Scrapes, cuts, burns, stings and serious wounds can cause panic, but if you know how to properly care for wounds you will be able to stay calm, assess the situation, clean the wound, prevent infection and practice good wound care maintenance. It is always recommended that you discuss wound care with a healthcare provider but here are some tips to keep in mind the next time you are faced with scrapes, cuts, blisters or other wounds.

7 Steps For Natural Wound Care

Step 1 – Stop the Bleeding

The most important thing to do when confronted with an open wound is to control the bleeding. If you are not the victim, remember to follow the universal precautions and use personal protective gear such as A1 latex examination gloves if available. Apply pressure to the wound until the bleeding stops before evaluating, cleaning and dressing the wound.

Step 2 – Evaluate the Wound

Generally, wounds fall into two main categories namely: Closed wounds which do not break the skin but can be identified by bruising and swelling, and open wounds which include lacerations, incisions, punctures, avulsions and abrasions.

Lacerations are simple breaks or tears in the skin.
Incisions are surgical wounds, similar to lacerations but have smooth edges.
Punctures are also similar to lacerations but are caused by objects moving in and out rather than tearing through the skin.
Avulsions are torn sections of skin, either flaps or missing completely.
Abrasions are scrapes or scratches, similar to avulsions but not as deep.
When you have determined how severe the wound is, decide on a course of action. You should consider visiting a doctor for 1.5 cm lacerations or incisions with visible fat, bone or muscle, blood spurting or uncontrollable bleeding, deep puncture wounds or if dirt remains in the wound. Animal and human bites should also be cared for by a doctor. A serious complication that can result from wounds or bites is tetanus. Tetanus, commonly called lockjaw, is a serious condition that causes jaw spasms and possibly death. If the injured person has not had a tetanus vaccination in the last 5 years you should consult a doctor.

Step 3 – Clean the Wound

Your skin covers and protects your body against bacterial and viral infections but becomes susceptible when broken. Carefully and gently clean the wound with a mild liquid soap to help prevent infections. You don’t need antibacterial soap, an all-natural liquid soap or saline solution is easier on tender skin. Rinse the wound with clean water and dry with cotton wool swabs or gauze pads. If the bleeding returns it should be minor, apply pressure again with the gauze until the bleeding stops.

Step 4 – Protect the Wound from Infection

Once the wound is cleaned you need to protect the wound from infections. Antibiotic ointments can cause bacterial resistance, inflammation from allergens and contact dermatitis. Instead use an antiseptic cream, gel or solution, apply it with cotton wool swabs anddry the excess antiseptic from around the wound area.

Step 5 – Dress the Wound

Once the bleeding has been controlled and the wound is clean you need to make sure it stays clean. Small lacerations, incisions and avulsions may require butterfly closures in place of surgical sutures to pull the skin on either side of the wound together. Use clean sterile dressing such as plasters or gauze to cover superficial wounds that are not deep enough to see subcutaneous (fatty) tissue. Lightly cover the butterfly closure, plaster or gauze with a bandage or adhesive dressing if required. This will absorb fluids, protect the wound from infections and allow optimal healing time.
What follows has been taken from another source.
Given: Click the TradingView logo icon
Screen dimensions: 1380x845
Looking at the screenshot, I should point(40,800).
Step 6 – Practice Good Wound Care Maintenance

Most antiseptic protection against bacteria lasts from 5 to 12 hours, so it is essential to periodically clean the wound. Gently remove the dressing and inspect the wound for infection. These are signs you should consult a doctor:

  • Tenderness or inflammation around the wound.
  • Cloudy or yellow/green coloured drainage from the wound.
  • Fever.
  • Swelling around the wound.
  • Numbness around the wound.
  • Red streaks around the wound.

Step 7 – Boost Your Immune System

A strong immune system helps keep your body and wounds infection-free. A natural way to boost your immune system and the body’s capacity to deal with infections and wound repair is to eat and drink fermented foodstuffs such as probiotic liquids and cultured foods.
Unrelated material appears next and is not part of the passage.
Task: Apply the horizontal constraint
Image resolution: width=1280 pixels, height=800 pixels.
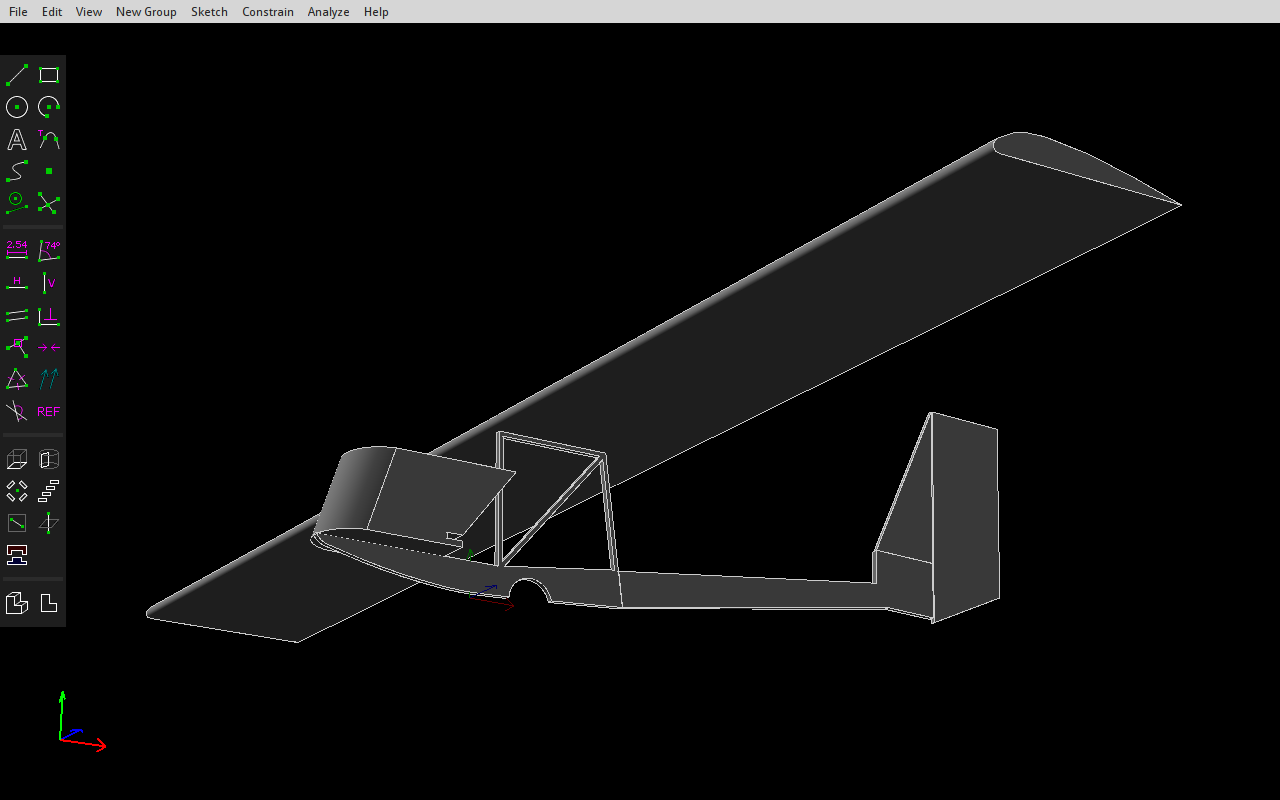Action: point(17,283)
There is no need to panic if you have a basic understanding of adequate wound care, you can take care of most cuts, scrapes and bumps that are part of life. However, it is still important to identify when you require medical help and consult with a medical professional. Your body has an amazing ability to heal but it is always good to help where you can. Cleanliness is important in wound care, so remember to wash your hands before and after the treatment of any wound to prevent the spread of bacteria or infections.